## [WRITTEN TASK]
Copy out every line in the items below that contains the word "resolution".

== == ==

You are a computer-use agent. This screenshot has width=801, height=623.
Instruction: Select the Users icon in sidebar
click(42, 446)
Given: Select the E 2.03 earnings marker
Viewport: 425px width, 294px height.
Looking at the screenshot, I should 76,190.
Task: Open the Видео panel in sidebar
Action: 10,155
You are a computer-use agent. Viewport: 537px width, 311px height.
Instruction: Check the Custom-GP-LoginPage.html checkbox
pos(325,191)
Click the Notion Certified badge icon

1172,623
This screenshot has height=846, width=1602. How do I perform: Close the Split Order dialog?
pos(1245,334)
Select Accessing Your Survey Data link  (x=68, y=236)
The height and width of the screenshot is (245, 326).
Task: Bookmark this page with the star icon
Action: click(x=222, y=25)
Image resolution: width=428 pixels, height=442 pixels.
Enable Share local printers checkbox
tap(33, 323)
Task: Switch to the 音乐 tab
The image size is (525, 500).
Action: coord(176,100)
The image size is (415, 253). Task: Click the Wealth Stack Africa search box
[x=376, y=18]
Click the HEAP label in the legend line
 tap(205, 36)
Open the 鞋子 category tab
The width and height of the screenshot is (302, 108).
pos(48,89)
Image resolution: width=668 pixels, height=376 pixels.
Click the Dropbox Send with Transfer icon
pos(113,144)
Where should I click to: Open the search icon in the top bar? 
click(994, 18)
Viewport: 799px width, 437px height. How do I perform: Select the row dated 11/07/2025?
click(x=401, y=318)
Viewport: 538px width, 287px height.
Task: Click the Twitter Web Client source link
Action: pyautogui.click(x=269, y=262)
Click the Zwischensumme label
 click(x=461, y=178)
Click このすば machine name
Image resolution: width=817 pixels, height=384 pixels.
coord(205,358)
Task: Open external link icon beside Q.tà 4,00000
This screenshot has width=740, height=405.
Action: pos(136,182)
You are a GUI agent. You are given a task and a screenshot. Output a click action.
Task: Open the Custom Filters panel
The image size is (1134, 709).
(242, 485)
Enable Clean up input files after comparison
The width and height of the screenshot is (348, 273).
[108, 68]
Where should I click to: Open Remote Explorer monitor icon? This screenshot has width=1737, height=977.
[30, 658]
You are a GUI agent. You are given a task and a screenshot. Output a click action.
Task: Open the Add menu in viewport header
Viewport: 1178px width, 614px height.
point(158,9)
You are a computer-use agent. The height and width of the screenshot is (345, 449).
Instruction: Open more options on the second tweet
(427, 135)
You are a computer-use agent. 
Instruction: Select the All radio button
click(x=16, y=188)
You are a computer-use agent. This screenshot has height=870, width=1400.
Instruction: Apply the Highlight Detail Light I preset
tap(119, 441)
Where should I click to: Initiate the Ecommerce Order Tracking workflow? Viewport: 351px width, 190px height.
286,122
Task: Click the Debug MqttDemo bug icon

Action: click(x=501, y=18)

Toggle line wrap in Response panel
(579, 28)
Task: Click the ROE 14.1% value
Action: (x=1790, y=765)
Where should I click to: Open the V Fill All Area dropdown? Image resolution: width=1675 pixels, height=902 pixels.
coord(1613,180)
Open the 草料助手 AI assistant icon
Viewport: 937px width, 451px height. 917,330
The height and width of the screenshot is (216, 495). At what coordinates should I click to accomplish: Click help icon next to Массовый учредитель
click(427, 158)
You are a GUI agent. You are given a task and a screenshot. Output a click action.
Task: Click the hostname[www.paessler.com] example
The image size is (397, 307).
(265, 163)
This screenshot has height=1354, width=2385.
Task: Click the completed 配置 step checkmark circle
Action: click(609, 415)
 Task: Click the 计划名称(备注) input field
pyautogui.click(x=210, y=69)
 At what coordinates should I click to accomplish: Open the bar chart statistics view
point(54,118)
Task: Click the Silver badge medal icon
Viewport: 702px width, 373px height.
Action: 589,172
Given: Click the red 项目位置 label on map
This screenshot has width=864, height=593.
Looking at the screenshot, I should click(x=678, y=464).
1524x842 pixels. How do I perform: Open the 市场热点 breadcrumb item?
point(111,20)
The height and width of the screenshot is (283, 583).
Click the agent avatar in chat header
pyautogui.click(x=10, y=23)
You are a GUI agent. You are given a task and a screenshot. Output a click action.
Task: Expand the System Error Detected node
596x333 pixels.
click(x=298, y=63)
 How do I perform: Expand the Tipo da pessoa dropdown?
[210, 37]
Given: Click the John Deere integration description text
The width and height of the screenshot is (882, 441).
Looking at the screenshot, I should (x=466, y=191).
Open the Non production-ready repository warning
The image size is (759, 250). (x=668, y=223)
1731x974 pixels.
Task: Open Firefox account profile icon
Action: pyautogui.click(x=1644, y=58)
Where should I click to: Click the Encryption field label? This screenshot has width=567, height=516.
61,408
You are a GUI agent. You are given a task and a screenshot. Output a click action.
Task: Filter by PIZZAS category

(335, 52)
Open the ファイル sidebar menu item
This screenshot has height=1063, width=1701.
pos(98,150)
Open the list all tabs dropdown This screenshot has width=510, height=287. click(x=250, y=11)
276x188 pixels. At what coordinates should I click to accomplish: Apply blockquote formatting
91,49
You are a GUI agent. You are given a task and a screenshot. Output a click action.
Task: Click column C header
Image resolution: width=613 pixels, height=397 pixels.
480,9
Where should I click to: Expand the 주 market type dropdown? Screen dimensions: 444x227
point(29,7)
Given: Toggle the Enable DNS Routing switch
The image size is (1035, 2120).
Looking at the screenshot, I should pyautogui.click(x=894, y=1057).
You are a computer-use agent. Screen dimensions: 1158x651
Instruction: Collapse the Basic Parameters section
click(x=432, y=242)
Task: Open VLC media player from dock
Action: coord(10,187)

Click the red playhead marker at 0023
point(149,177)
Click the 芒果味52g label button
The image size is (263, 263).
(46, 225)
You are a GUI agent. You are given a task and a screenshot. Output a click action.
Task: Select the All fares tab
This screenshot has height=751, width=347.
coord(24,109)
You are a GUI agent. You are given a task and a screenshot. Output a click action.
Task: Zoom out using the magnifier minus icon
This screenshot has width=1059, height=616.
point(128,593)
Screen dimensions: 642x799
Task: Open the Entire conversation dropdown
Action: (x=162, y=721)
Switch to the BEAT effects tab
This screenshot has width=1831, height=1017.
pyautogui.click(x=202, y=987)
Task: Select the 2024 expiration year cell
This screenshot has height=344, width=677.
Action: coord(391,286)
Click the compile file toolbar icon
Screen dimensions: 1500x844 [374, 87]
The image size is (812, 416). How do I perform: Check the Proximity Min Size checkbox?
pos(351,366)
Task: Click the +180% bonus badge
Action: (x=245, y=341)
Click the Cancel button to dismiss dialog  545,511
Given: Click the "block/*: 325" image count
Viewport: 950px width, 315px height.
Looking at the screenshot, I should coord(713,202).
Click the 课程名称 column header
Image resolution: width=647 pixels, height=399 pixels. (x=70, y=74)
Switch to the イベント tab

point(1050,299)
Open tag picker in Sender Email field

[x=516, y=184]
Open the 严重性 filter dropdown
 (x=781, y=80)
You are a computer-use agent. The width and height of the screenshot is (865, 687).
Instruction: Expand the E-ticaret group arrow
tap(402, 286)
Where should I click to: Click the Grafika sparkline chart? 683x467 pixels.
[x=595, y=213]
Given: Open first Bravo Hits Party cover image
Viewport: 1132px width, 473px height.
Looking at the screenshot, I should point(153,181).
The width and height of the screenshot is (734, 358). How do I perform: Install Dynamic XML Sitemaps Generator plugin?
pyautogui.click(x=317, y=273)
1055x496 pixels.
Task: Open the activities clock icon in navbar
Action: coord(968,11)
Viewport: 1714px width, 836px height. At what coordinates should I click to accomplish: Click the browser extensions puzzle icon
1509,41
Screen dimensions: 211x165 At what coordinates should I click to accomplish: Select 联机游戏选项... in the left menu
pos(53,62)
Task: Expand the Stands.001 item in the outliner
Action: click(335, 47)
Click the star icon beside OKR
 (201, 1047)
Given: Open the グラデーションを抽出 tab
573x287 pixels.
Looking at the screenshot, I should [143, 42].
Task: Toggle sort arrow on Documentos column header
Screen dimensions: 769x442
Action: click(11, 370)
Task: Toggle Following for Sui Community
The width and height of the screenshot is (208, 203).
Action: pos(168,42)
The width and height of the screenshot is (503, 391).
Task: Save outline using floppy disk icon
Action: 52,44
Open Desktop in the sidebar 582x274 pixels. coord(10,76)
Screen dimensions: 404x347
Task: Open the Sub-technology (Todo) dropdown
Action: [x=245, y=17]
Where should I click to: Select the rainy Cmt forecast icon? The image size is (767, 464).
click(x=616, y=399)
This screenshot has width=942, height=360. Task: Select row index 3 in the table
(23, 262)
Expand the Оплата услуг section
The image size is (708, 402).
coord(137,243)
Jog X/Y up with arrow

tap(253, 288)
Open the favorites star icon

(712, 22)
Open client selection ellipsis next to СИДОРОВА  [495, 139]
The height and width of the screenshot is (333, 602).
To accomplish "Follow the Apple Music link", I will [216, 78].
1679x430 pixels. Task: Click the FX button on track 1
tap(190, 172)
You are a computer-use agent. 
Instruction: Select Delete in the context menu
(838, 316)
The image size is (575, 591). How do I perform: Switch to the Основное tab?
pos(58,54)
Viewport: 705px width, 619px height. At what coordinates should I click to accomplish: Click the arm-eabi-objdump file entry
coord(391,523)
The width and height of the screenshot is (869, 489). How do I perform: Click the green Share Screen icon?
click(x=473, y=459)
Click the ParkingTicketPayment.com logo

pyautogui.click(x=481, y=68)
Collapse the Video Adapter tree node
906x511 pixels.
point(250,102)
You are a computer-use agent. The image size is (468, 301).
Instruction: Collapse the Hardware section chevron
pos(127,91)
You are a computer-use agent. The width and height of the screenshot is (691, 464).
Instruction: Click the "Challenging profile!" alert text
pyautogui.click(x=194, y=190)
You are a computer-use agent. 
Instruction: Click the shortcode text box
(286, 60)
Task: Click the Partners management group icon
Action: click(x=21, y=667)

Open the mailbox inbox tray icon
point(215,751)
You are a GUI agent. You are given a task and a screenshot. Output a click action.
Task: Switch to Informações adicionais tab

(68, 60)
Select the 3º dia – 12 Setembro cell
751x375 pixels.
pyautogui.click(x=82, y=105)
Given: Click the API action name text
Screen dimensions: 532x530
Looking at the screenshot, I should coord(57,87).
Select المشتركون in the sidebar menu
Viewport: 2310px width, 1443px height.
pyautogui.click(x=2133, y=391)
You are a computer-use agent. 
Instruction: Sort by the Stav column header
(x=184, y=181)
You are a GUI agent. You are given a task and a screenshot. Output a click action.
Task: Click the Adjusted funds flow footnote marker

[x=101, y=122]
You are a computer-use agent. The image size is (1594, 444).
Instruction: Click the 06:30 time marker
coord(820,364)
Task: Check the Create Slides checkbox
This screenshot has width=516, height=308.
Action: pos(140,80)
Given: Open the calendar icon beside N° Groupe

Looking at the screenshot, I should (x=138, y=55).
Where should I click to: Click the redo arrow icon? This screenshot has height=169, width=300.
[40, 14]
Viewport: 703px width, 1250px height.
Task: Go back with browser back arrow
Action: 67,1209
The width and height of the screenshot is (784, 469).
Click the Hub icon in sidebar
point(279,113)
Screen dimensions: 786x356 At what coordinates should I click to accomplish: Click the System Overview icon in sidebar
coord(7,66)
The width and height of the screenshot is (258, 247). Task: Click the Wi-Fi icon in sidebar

== == ==

## [WRITTEN RESPONSE]
Image resolution: width=428 pixels, height=442 pixels.
Image resolution: width=668 pixels, height=376 pixels.
Image resolution: width=817 pixels, height=384 pixels.
Where should I click to: Open the V Fill All Area dropdown? Image resolution: width=1675 pixels, height=902 pixels.
Image resolution: width=613 pixels, height=397 pixels.
Image resolution: width=647 pixels, height=399 pixels. (x=70, y=74)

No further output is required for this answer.